For me it dependa on scale. Asking AI for something small and specific is a joy. Asking it to make a big change is a nightmare I so far only try every time a new model comes out.
Not everyone gets to code the next ground breaking algorithm at some R&D department.
Most programming tasks are rather repetitive, and in many countries there is hardly anything to look up to software developers, it is another blue collar job.
And in many cultures if you don't go into management after about five years, usually it is seen as a failure to grow up on their career.
Of course it is true. The thing was 90% of Amazon engineers made far more money at their job while essentially doing typical enterprise software work. This money led them believe it is some creative work. And now those task management and time monitoring tools are catching up to Amazon IT workers so they are realizing it is similar to another low end IT job/ factory work.
The pay and benefits at Amazon always seemed to offset the shit work/life balance and on-call rotation. What a gauntlet that was. The only engineers that got recognition were those that fixed high profile bugs, preferably after hours. Shipping a feature was always just "business as usual"
> if you don't go into management after about five years, usually it is seen as a failure to grow up on their career
I don't see how that's possible. Wouldn't such a norm result in something like a 7:1 ration of managers to engineers (i.e., assuming a 40ish year career, the first 5 years are spent as an engineer, and the remaining 35 as a manager)? For team managers, I've generally seen around a 1:10 ratio of engineers to managers. So a 7:1 ratio of managers to engineers just doesn't seem plausible, even including non-people leaders in management.
Have you wondered why japan, which is a powerhouse of electronics and manufacturing does not have any large software companies ?
Software is different from manufacturing.
The mindset, mentality, and culture required to do new software for an ambiguous problem is different from the mentality to produce boilerplate code or maintain an existing codebase. The later is pure execution and the former is more like R&D.
It means that the company is more likely to fire that person on the logic that they "failed" to be promoted to management, that they're "treading water" as a developer.
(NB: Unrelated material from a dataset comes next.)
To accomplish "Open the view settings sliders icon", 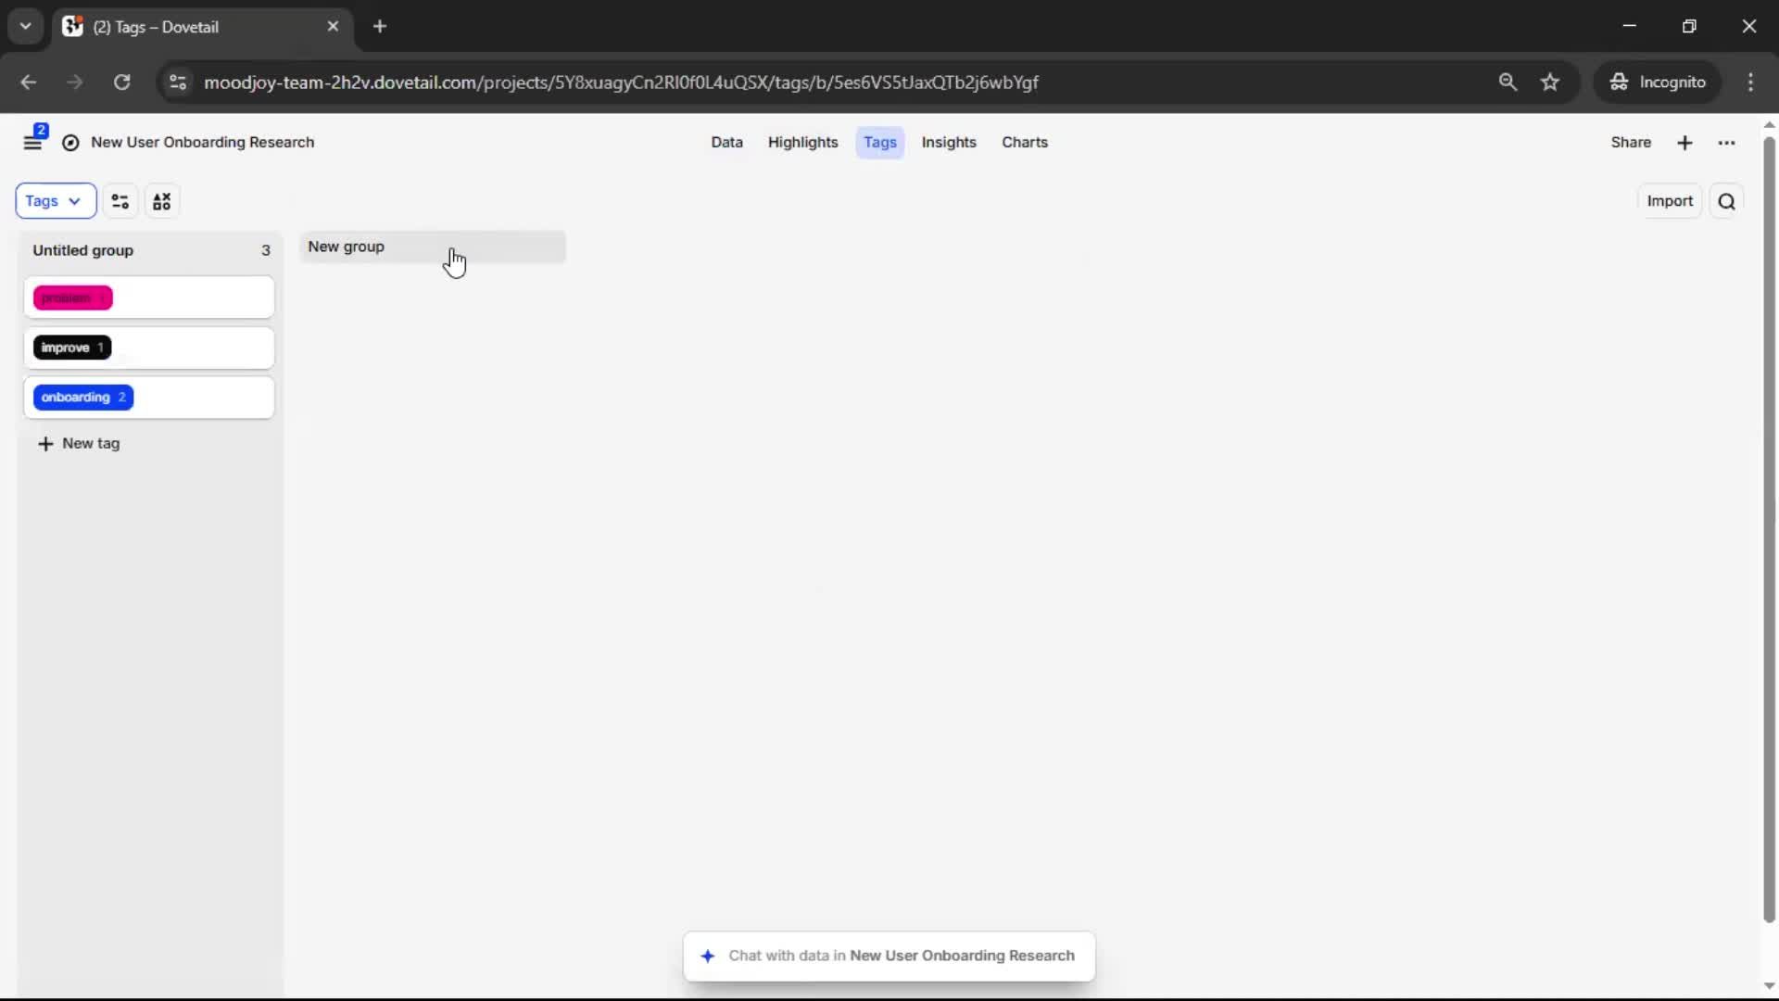I will click(x=120, y=201).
It's been like this for awhile now. Aside from companies like Google and Facebook, most companies are using some CRUD web app where the development consists of gluing code together for multiple third-party services and libraries.
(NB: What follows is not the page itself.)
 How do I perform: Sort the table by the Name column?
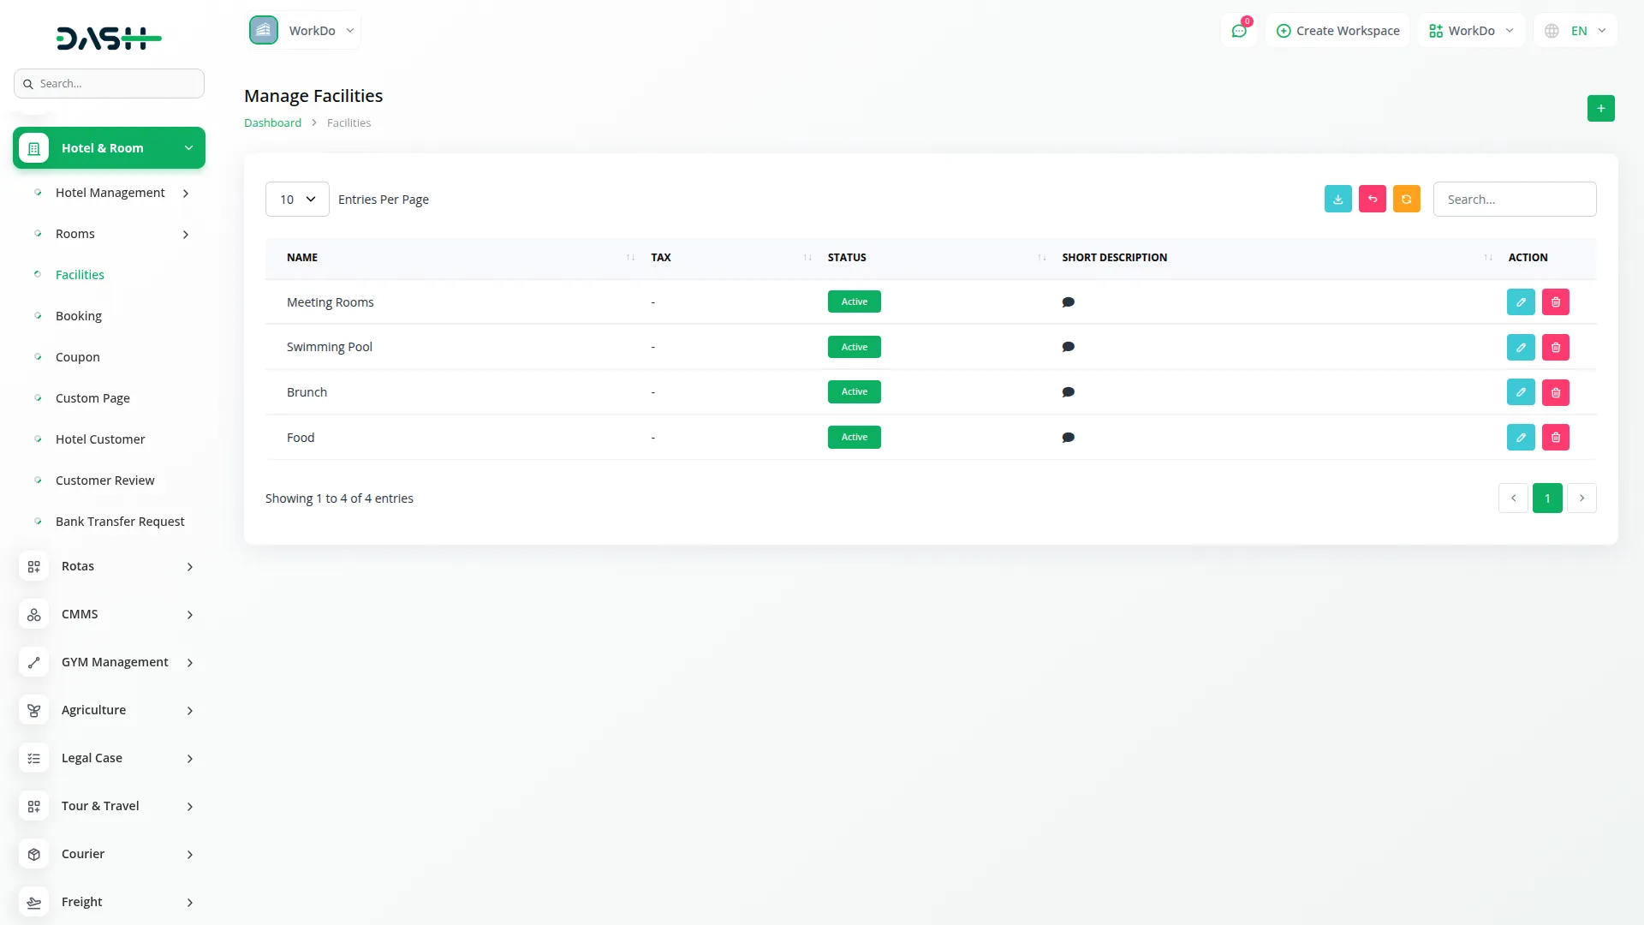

It's these sorts of jobs that will be replaced by AI and a vibe coder, which will cost much less because you don't need as much experience or expertise.
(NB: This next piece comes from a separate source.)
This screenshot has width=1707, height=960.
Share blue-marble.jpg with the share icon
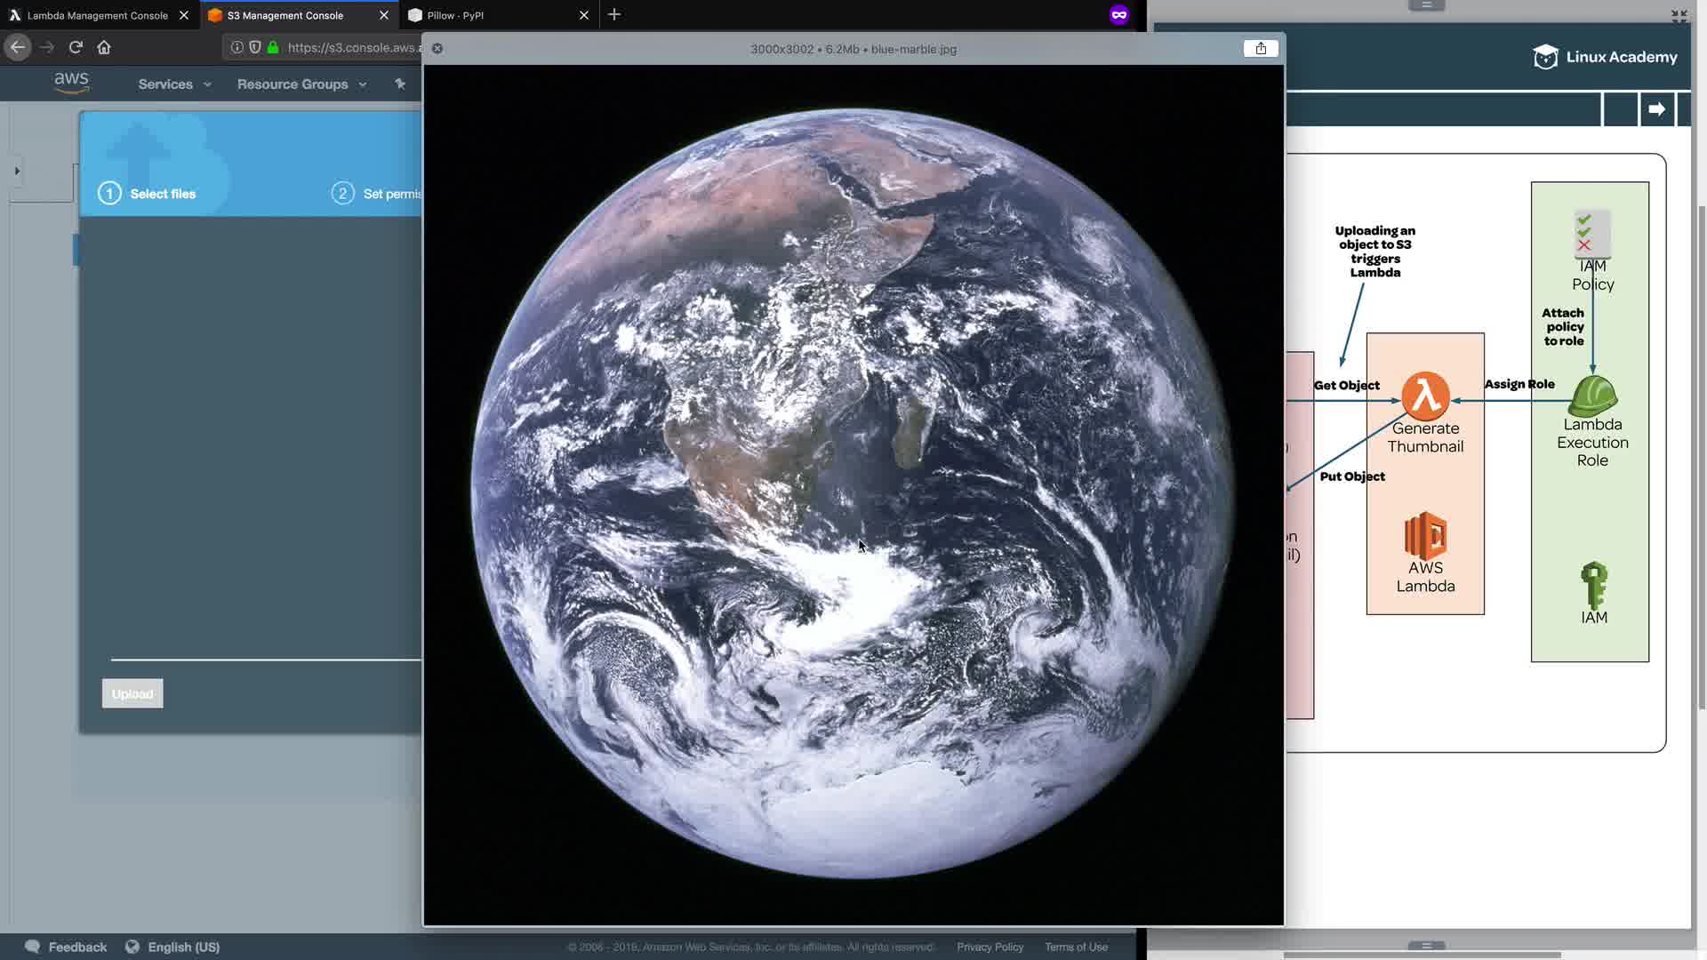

Even before AI I've always had the perception that writing software felt more intellectually on the level of plumbing. AI just feels like a having one of those fancy new tools that tradespersons may use.
Yeah that’s what really worries me, many people have been clinging to this ability as something that’s really special and AI is really going to disillusion them.
AI needs to be trained, it cannot create knowledge in a vacuum.
I think that's why there will always be some augmentation by humans to provide the context and the knowledge
Your suggestion is interesting but I am not convinced that a student would be helped by aligning the examples with their interests. I could see a student asking how trig relates to computer games and the example the LLM generates becoming much more involved.
I see no problem with the examples being boring. The people that developed these techniques had such fundamental problems to solve and the wonder to me is the human mind that came up with these methods.
All this to say, maybe we lack appreciation for the fundamental sciences that underpin every aspect of our modern lives.